Разные части «Книги о горах и морях» создавались в различные эпохи на протяжении почти тысячелетия.
Объем этой книги невелик (не более трех печатных листов), но она оказалась «томов премногих тяжелей». Трудно переоценить значение «Книги о горах и морях» в истории китайской литературы. Ее влияние испытают писатели и поэты всех последующих поколений. Ее хорошо знали (точнее, отдельные ее части, поскольку она, как было уже сказано, составлялась на протяжении многих веков) Конфуций и Чжуан-цзы, Цюй Юань и Тао Юань-мин, поэты из рода Цао и Сыма Цянь и многие другие.
В книге кроме мифологических описаний содержатся и описания гор, рек, морей, а также сведения о том, какие там обитают звери и чудовища, какие есть металлы и минералы и т. д.
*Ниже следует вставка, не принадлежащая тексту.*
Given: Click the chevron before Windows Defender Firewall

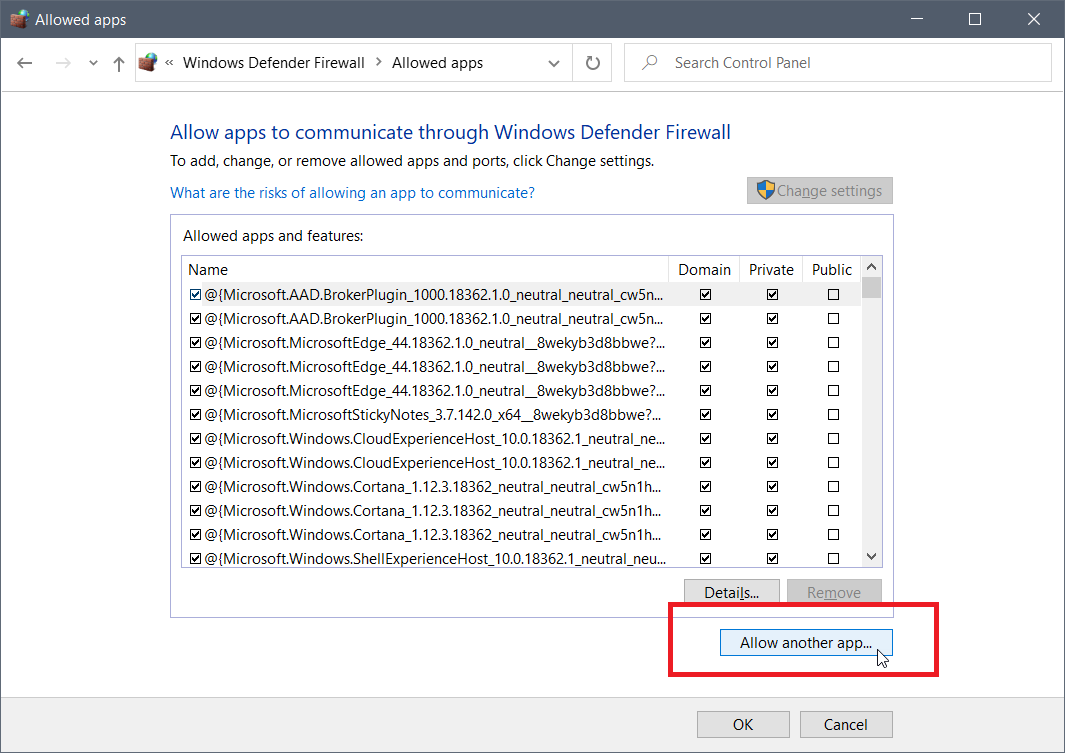Looking at the screenshot, I should (169, 63).
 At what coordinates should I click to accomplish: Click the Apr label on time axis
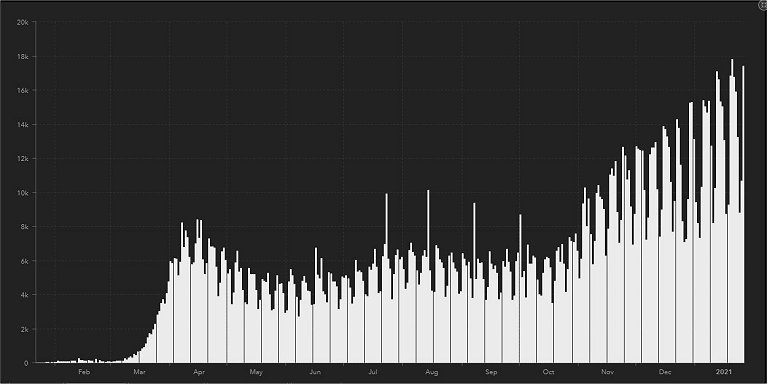pos(199,372)
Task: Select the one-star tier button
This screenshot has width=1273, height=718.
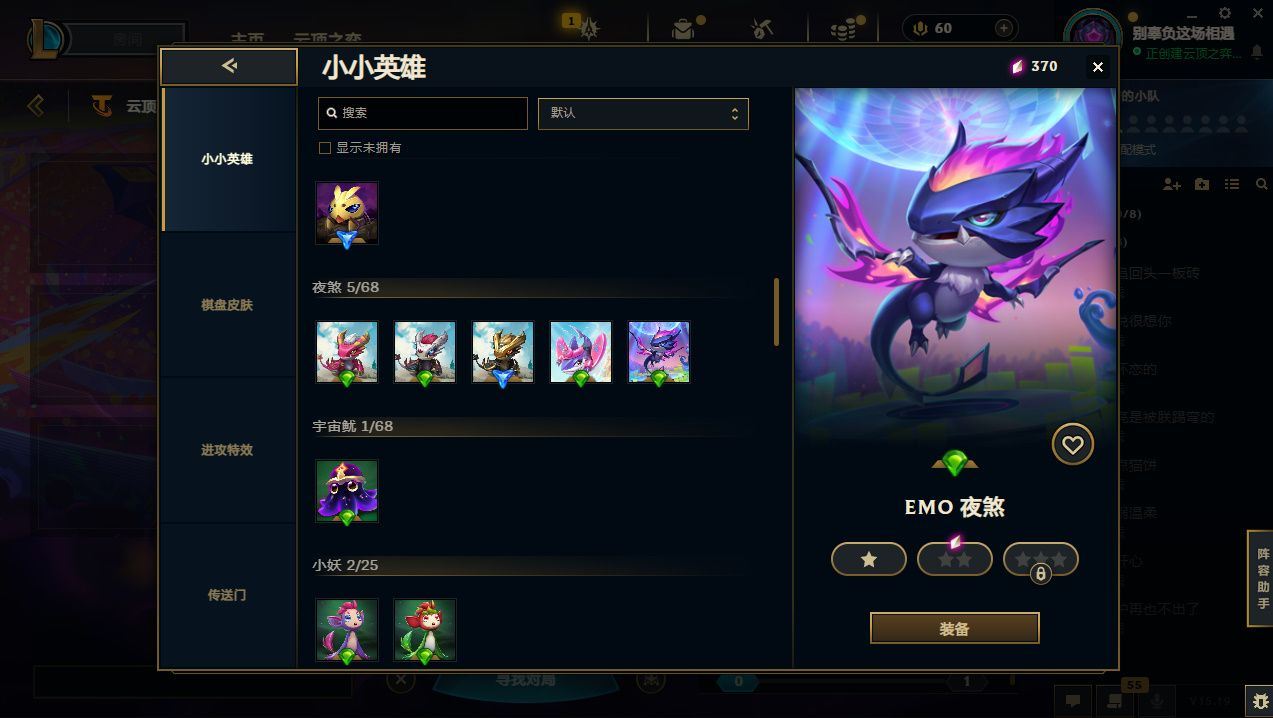Action: (x=869, y=559)

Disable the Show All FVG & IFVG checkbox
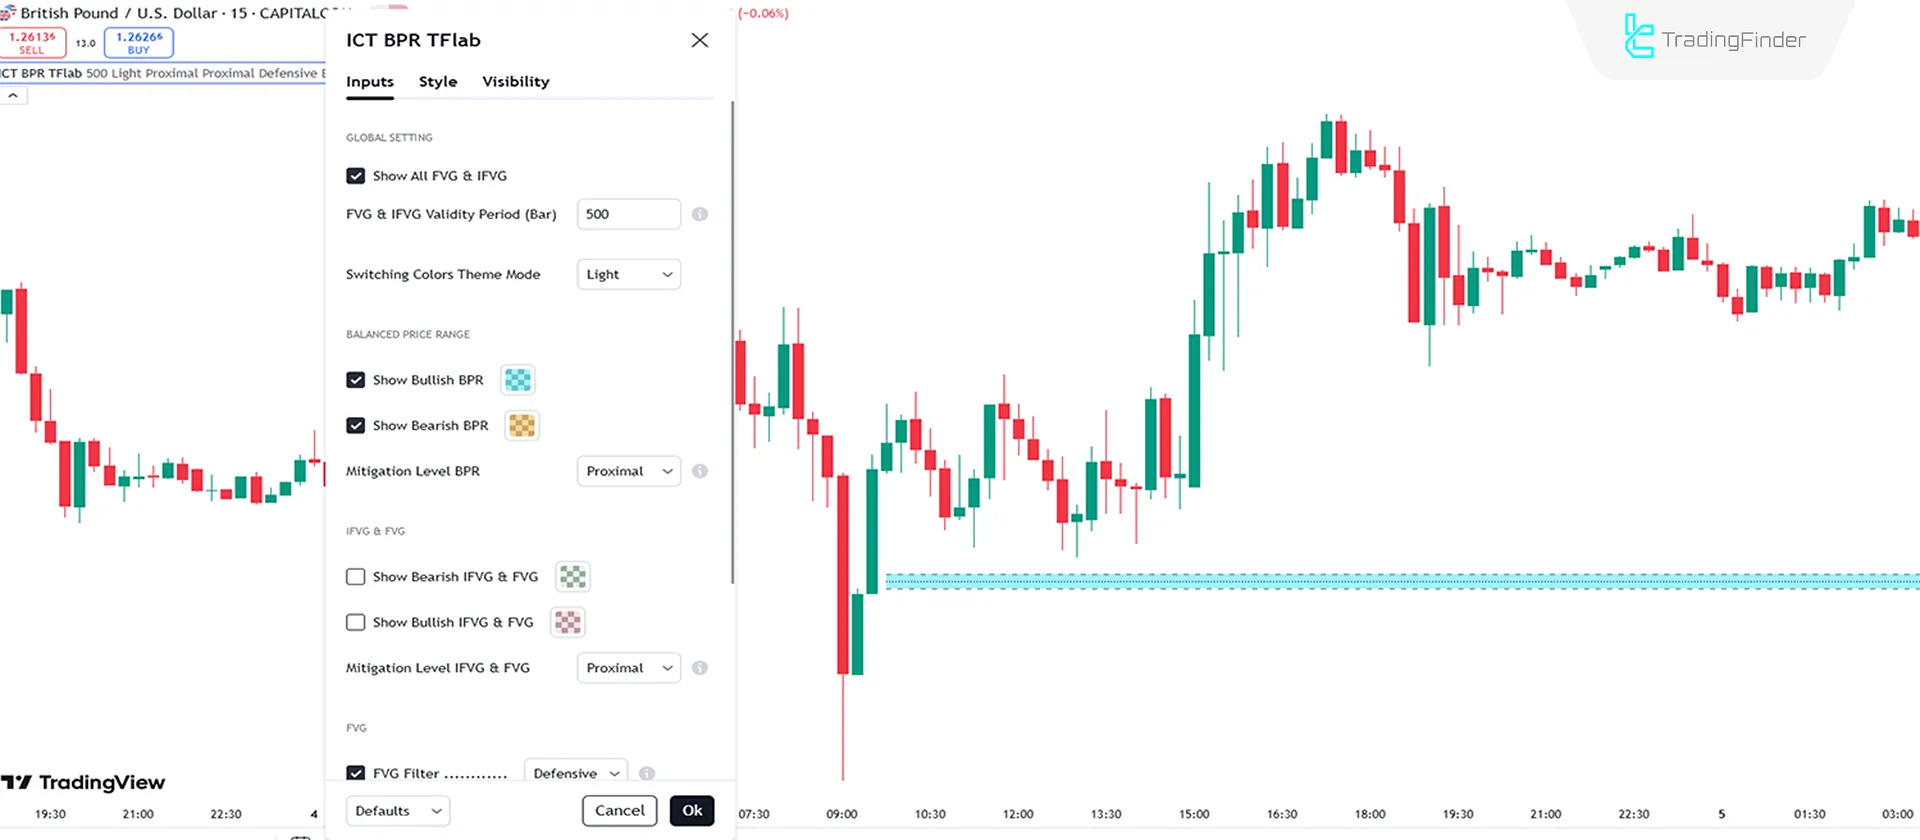click(x=355, y=175)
Описания эти всегда лаконичны и очень часто непонятны не только для нынешнего читателя, но и для древних комментаторов.
Чтобы составить некоторое представление об особенностях этого древнейшего литературного памятника, приведем несколько цитат из разных частей книги.
«В горах Фуюйшань водится зверь, он похож на тигра, имеет хвост буйвола, лает как собака, называют его „чжу“ — кабан, пожирает людей» («Южные горы»).
«В горах Лунхоушань не растут ни травы, ни деревья, много золота и яшмы; воды стекают на восток и вливаются в Хуанхэ. В ней водится много огромных ящеров; у них четыре лапы, голос как у младенца; их едят, чтобы избавиться от слабоумия» («Северные горы»).
В этом небольшом описании — всего 44 знака — есть и пейзаж, и географические сведения, и данные о растительном мире и полезных ископаемых, и сведения о животном мире и народных поверьях.
Упомянем об одном, случайном, разумеется, но любопытном совпадении. В «родословной» Иисуса Христа сказано: «2. Авраам родил Исаака; Исаак родил Иакова; Иаков родил Иуду и братьев его… 16. Иаков родил Иосифа, мужа Марии, от которой родился Иисус, называемый Христос»[4].
В разделе «Хайнэй цзин» читаем: «Ди-цзюнь родил Юй-хао; Юй-хао родил… Фань-юя, который впервые сделал лодку; Фань-юй родил Си-чжуна; Си-чжун родил Цзи-гуана, который впервые сделал из дерева повозку… Шао-хао родил Баня, который впервые сделал лук и стрелы…»[5].
Как видим, у евангелиста Матфея оказался — по форме изложения — далекий, неведомый миру предшественник.
3
Чжэн Чжэнь-до, Иллюстрированная история китайской литературы, Пекин, 1957, т. I, стр. 33.